There’s always been one big problem with Ministry for metal heads: as brutal as Ministry is, their guitar riffs and solos were never the most metal. Ministry’s riffs have never been quite as metallic as Slayer, or Overkill, Megadeth, Pantera and classic Metallica. This point was made abundantly clear when KMFDM sampled Slayer’s Reign in Blood for their hit Godlike. When that song came out everybody was like “it’s like Ministry with a better riff.” Al Jourgensen is no slacker, but he’s also no Kerry King.

Another complaint, which comes mostly from “dudes in bands” and metal purists, is that Ministry has no soul or feeling in their music. They claim that Al Jourgensen records a bunch of riffs, loops them in Pro Tools and he’s done. Most Ministry fanatics could care less how Al makes his music: to them sonic brutality is sonic brutality, no matter how it was produced.

Rio Grande Blood changes everything for Ministry. The first smart thing Al Jourgensen did was recruit Tommy Victor, Paul Raven and John Bechdel from Prong, a classic NYC thrash band, and keep Mike Scaccia, who is Ministry’s greatest musical asset. The second smart thing Al did was he made a thrash album: thrash riffs, thrash squeals, thrash solos, thrash bass, and thrash beats – no disco with metal riffs, just real thrash metal goodness. The third smart thing Al did was keep all the stuff that made Ministry famous: wacko drum machines, keyboards, distorted vocals, samples and of course anger and rage. He doesn’t play on the album, but Al has gone as far as steal Slipknot’s drummer, Joey Jordison, for the upcoming Ministry tour. Brilliant! Al Jourgensen has finally completed the transformation he began 18 years ago – Ministry is now a full-blown metal band.

As you might guess by the title and artwork, Rio Grande Blood is a concept album about the Bush administration, the War on Terror and the Iraq War. Do you want to guess whose side Al Jourgensen is on? Here’s a hint: Al won’t be invited to a White House dinner any time soon. Titles like Yellow Cake, Kyber Pass, Palestina, and The Great Satan are references to Iraq and the War on Terror.
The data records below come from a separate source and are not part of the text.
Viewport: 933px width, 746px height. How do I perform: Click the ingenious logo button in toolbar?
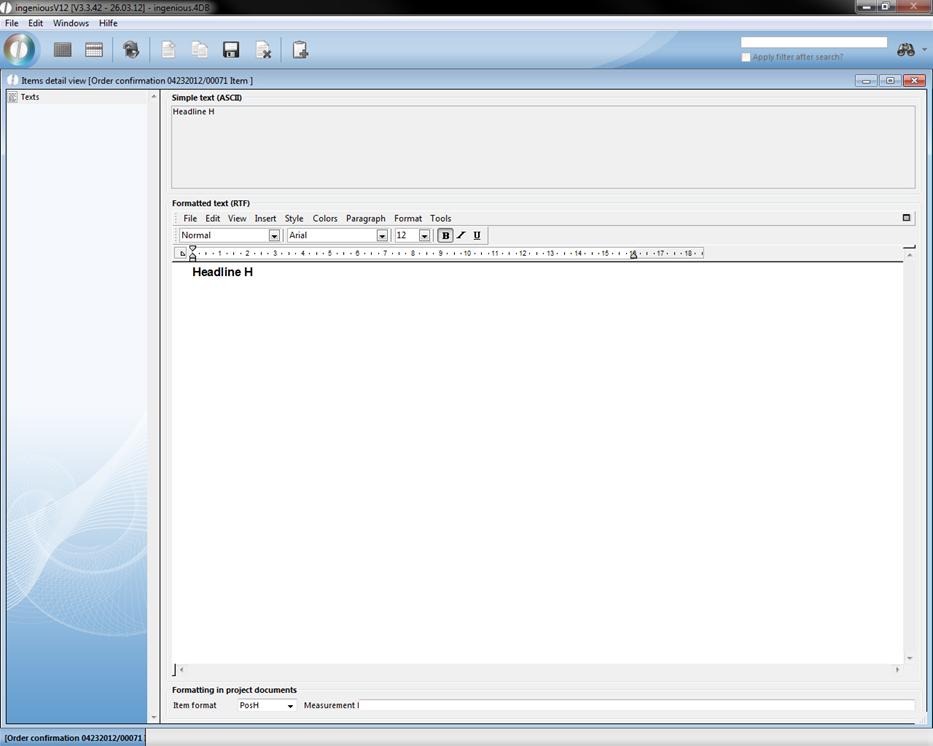pyautogui.click(x=19, y=49)
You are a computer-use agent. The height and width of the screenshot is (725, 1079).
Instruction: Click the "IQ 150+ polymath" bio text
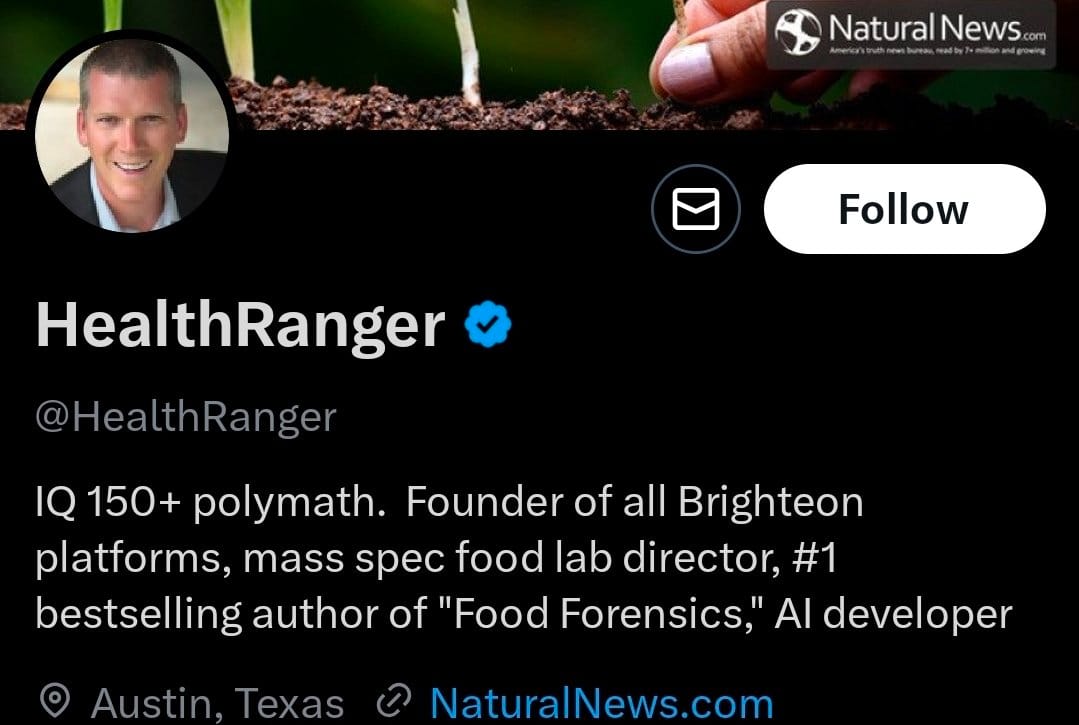pyautogui.click(x=210, y=502)
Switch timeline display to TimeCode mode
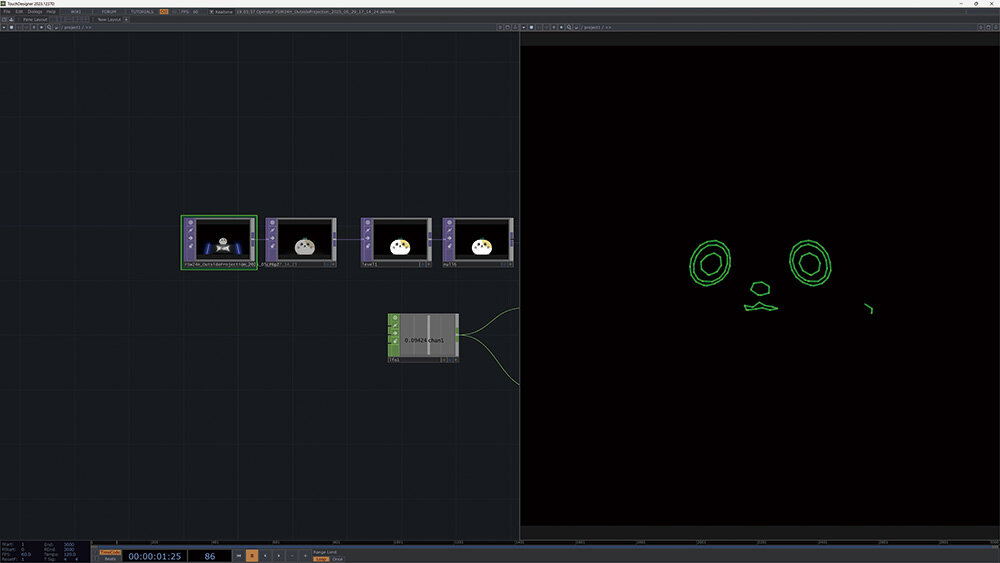This screenshot has height=563, width=1000. (110, 552)

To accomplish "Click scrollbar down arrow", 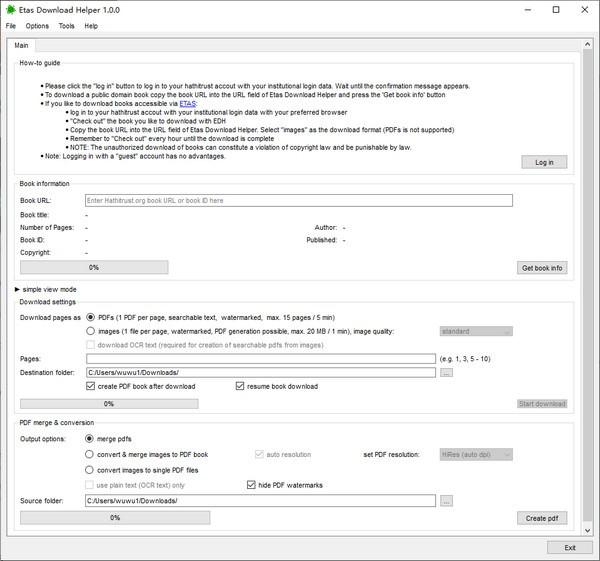I will 587,531.
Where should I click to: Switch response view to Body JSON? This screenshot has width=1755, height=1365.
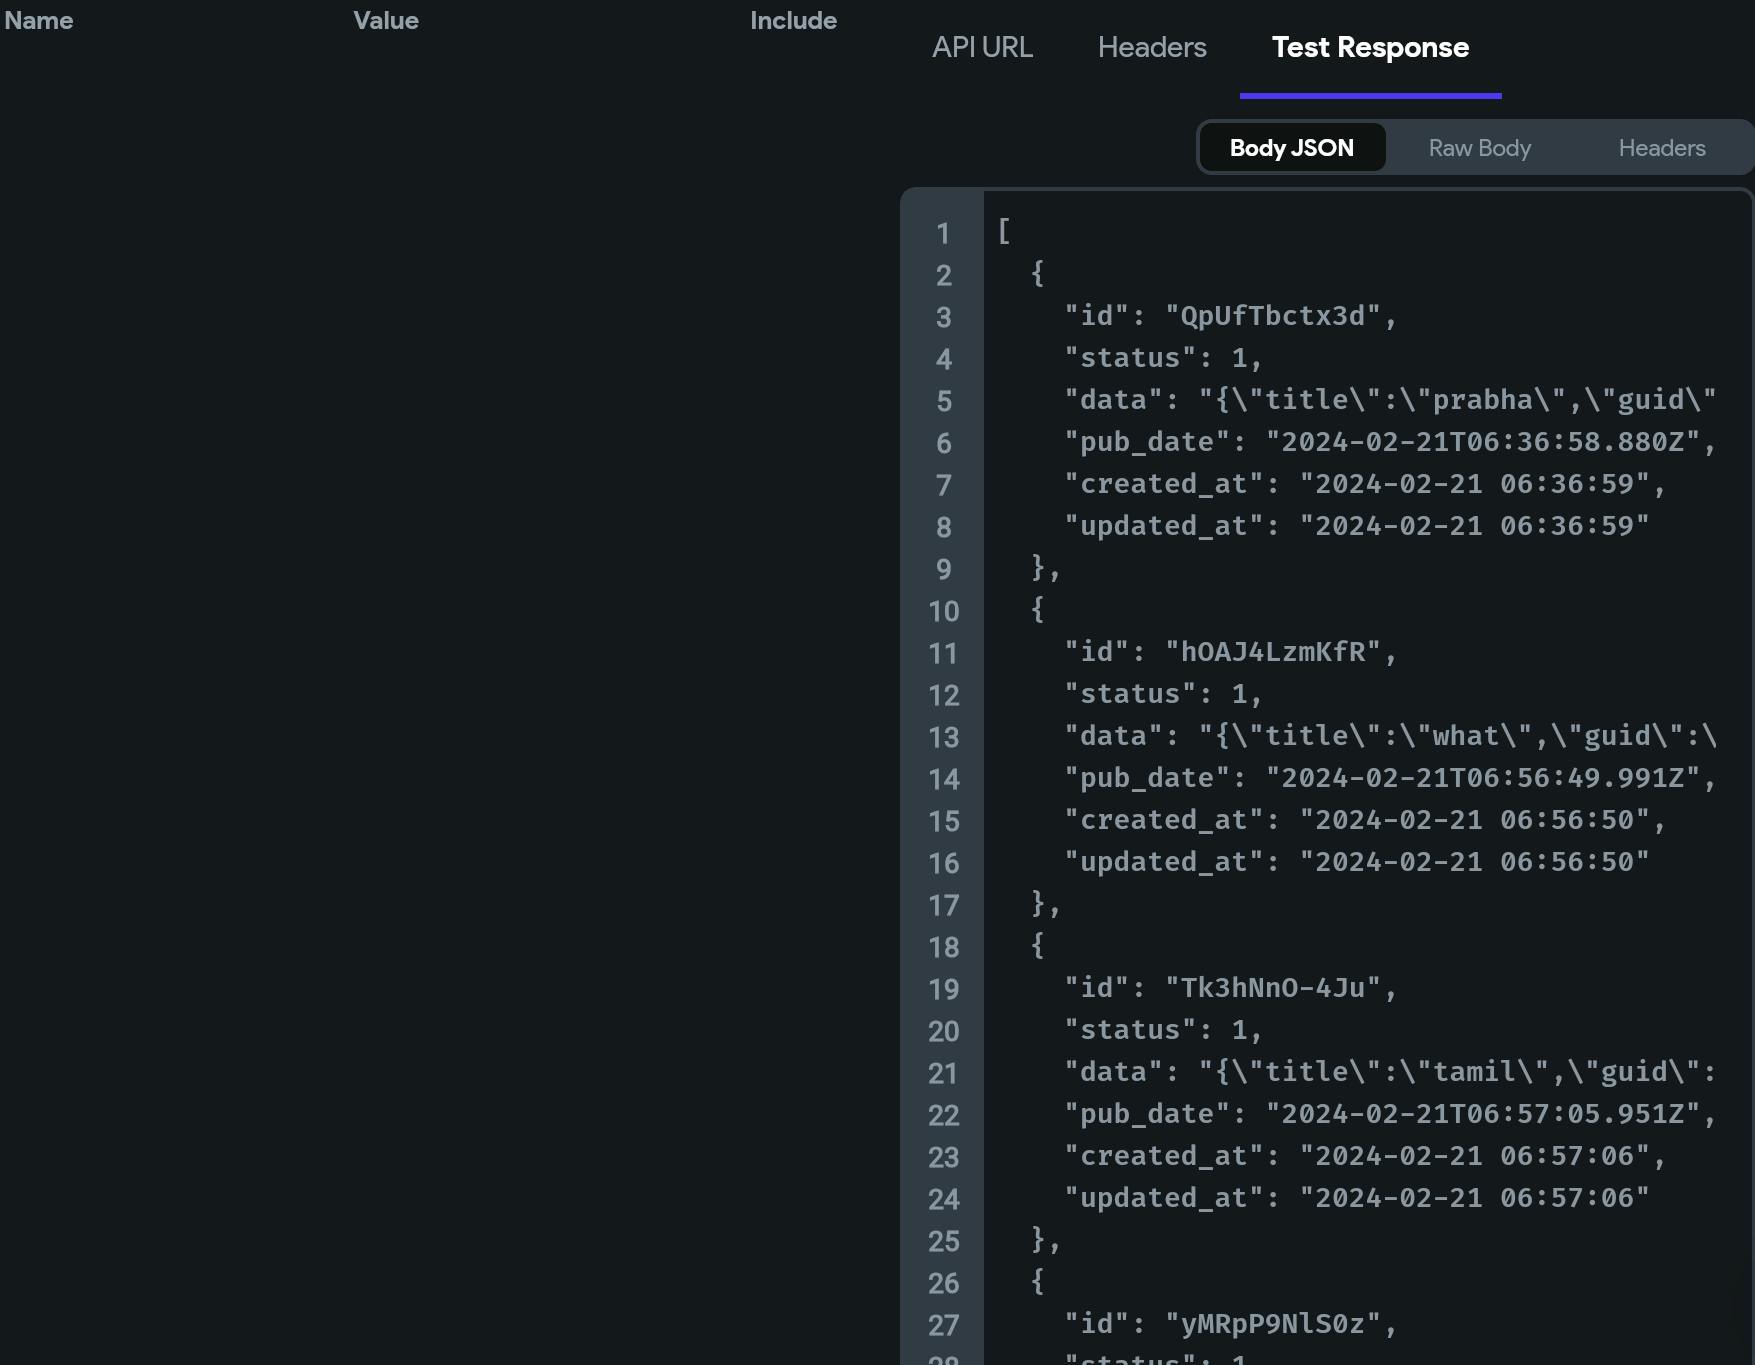pyautogui.click(x=1291, y=148)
Ass Clown is about Washington politics, and has a funny sideshow barker intro by Jello Biafra. I think Senor Peligro is about illegal immigration, but I can’t tell what Al is singing. I can never tell what Al is signing – how about a lyrics sheet Al?

Of course, if you think Dubya is totally awesome, no one can understand Al’s vocals anyway so you can still enjoy the album without being offended. I’m pretty sure the song Gangreen is pro-troops. I can’t say, again because I can’t quite understand the lyrics.
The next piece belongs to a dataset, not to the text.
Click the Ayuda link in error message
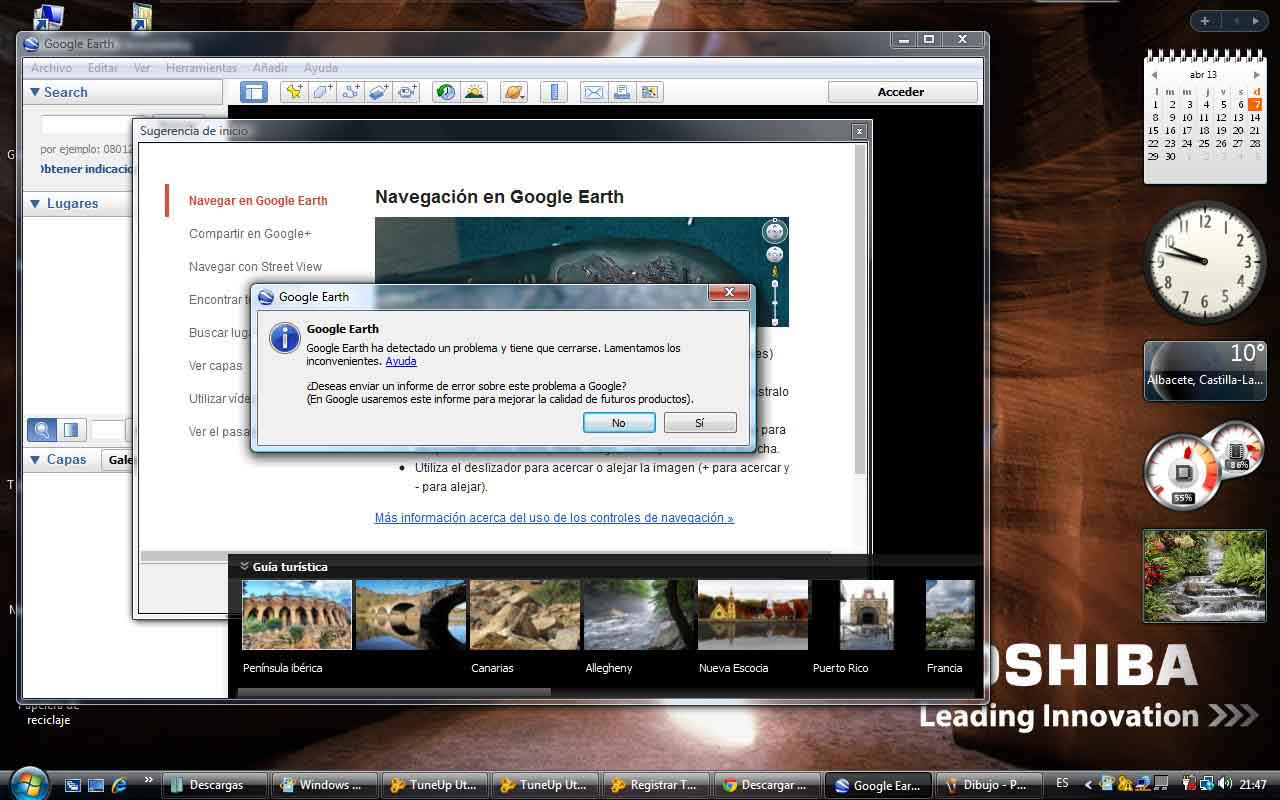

Rio Grande Blood is easily the best Ministry record since Psalm 69 – and the most consistent Ministry record since A Mind is a Terrible Thing to Taste! Thanks to some new members, it’s also the most metal Ministry record ever as well. Ultimately, it’s an excellent record to put in your car stereo and drive at extreme speeds wasting egregious amounts of gasoline – gasoline that comes from that sticky-sweet Rio Grande Blood oil.